Legal Burnout: How To Limit Stress In The Workplace
This is a short article about legal burnout and how to limit stress in the workplace. Work-related stress can have devastating impacts both on the individual suffering from burnout, and the company bearing the cost of stress-related illness, under-productivity and absences.
The legal profession is known for being a high-pressured and fast-paced environment, and while it can be a rewarding profession – personally and financially – the increasing rate of stress and burnout, alongside other mental health issues, contribute to some alarming statistics.
In 2019, insurance provider Protectivity published statistics on stress which compared different age groups, cities, and professions, and the report showed that 63% of people working in the legal profession felt overwhelmingly stressed on a daily basis.
What is Legal Burnout?
Burnout is a term coined by Herbert Freudenberger in his book, ‘Burnout: The High Cost of High Achievement. The term burnout refers to a state of mental and physical exhaustion, lacking motivation, creativity, and drive.
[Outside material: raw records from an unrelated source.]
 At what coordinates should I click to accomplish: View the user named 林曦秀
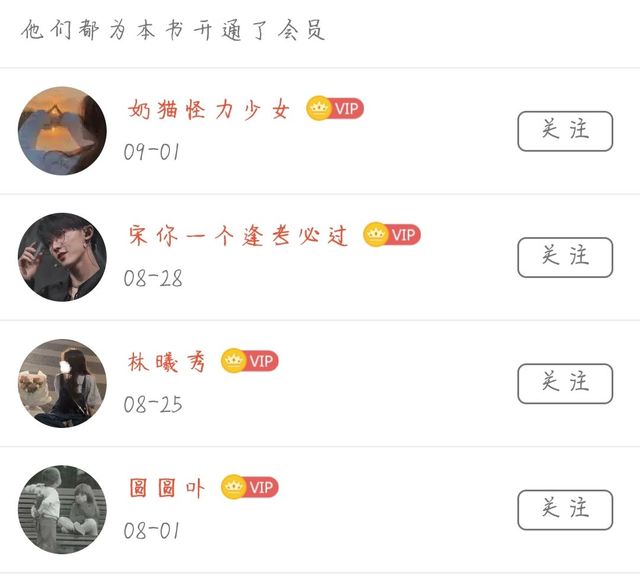pos(167,362)
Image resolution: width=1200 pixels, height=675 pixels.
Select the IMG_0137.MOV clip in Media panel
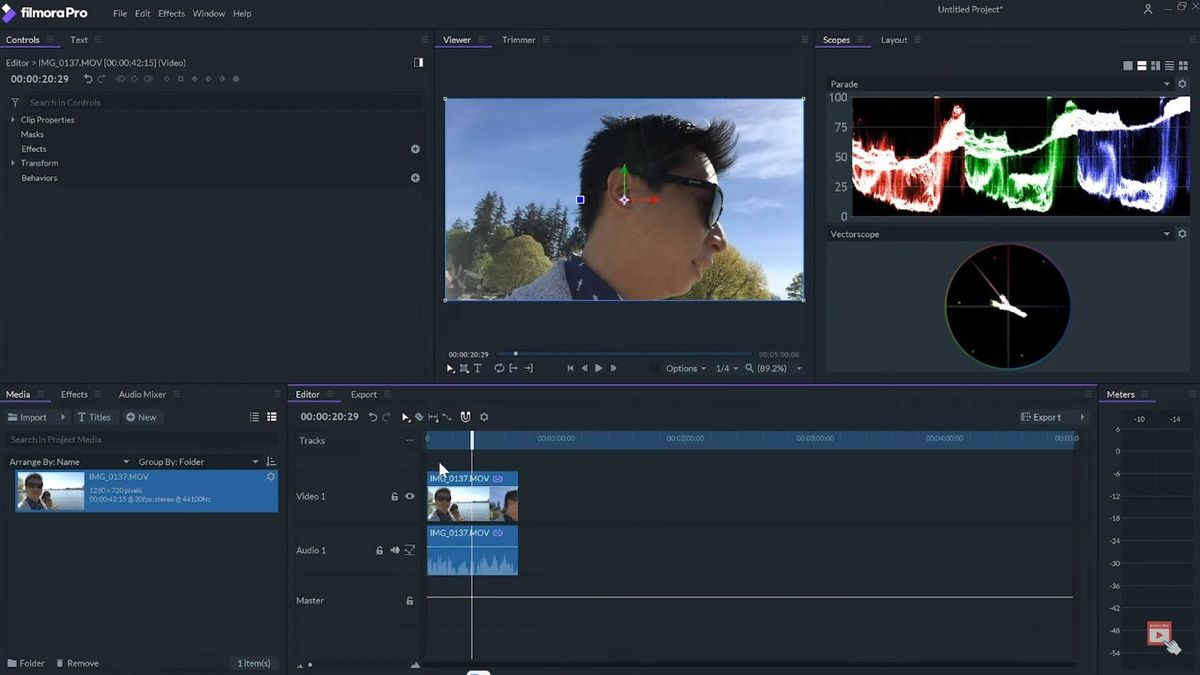(x=145, y=491)
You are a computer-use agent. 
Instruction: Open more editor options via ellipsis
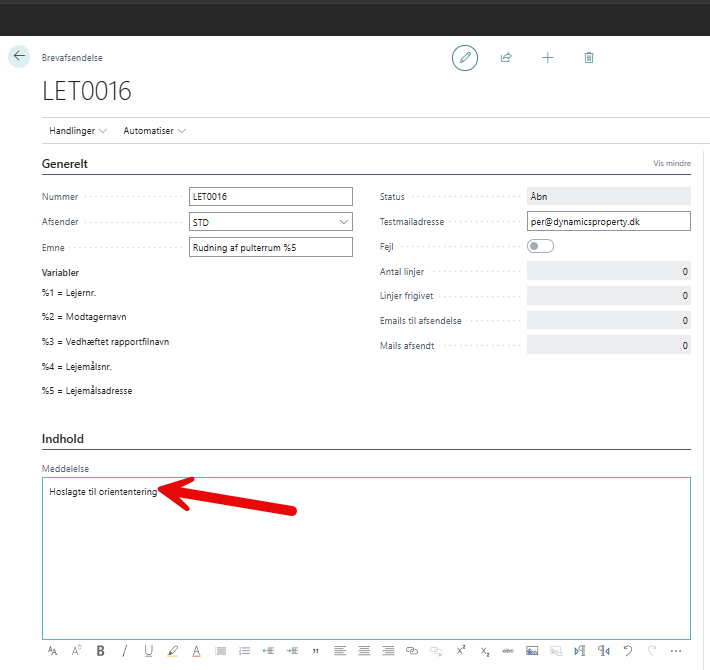[x=676, y=650]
It can present itself physically through fatigue, headaches, nausea and other stress-related symptoms, as well as being a mental barrier to productivity which, for a job as high-pressured as the legal profession, can be a vicious cycle.
The average person will spend one-third of their life at work – and for those working in the legal profession, those hours are significantly increased. It is reported that around 18% of people working in law delivered upwards of 10 hours unpaid overtime every week, taking their working hours to nearly 125% of those in other professions.
This heavy workload leaves little time for stress-reducing activities – and spending so much time in a job you have increasingly limited motivation and drive for, while being unable to pursue other interests, can seriously exacerbate stress and lead to burnout faster.
How Do You Combat Legal Burnout?
Burnout is a result of prolonged stress, so the best way to combat burnout is to tackle the root cause:
- Exercise – any aerobic activity can be beneficial both mentally and physically. Mentally, it can offer the opportunity for reflection, meditation, and problem-solving. Group activities such as team sports are opportunities to socialise and bring more fun and a distraction from work to your day. In addition, all exercise has the added physical benefit of producing endorphins, which are feel-good neurotransmitters.
- Sleep more – sleep is vital for rest, recovery, and rejuvenation. Starting a day feeling well-rested and prepared improves concentration, decision-making and is key to reducing stress. In addition, the deep sleep phase has been linked to a reduction in anxiety, so uninterrupted sleep is beneficial to both sleep and anxiety reduction.
- Set goals – setting realistic goals, professionally and personally, provides motivation as well as structuring your activities to ensure you are not overwhelmed by excessive expectations, and provides a roadmap to ensure you achieve success.
- Find joy – dopamine, described as the ‘feel-good hormone, is released when we experience joy, whether triggered by exercise or through taking part in hobbies and activities that make us happy. Carving out specific times in the day for these activities helps to reduce stress.
- Set boundaries – knowing your limit is one thing, but the greatest challenge can often be enforcing your boundaries. However – you will be even less motivated and productive if you do not take the time to exercise, do something you enjoy, and get a good night’s sleep.
So take our advice on board, and watch as you thrive once more in your legal profession and enjoy your chosen career without the burden of burnout.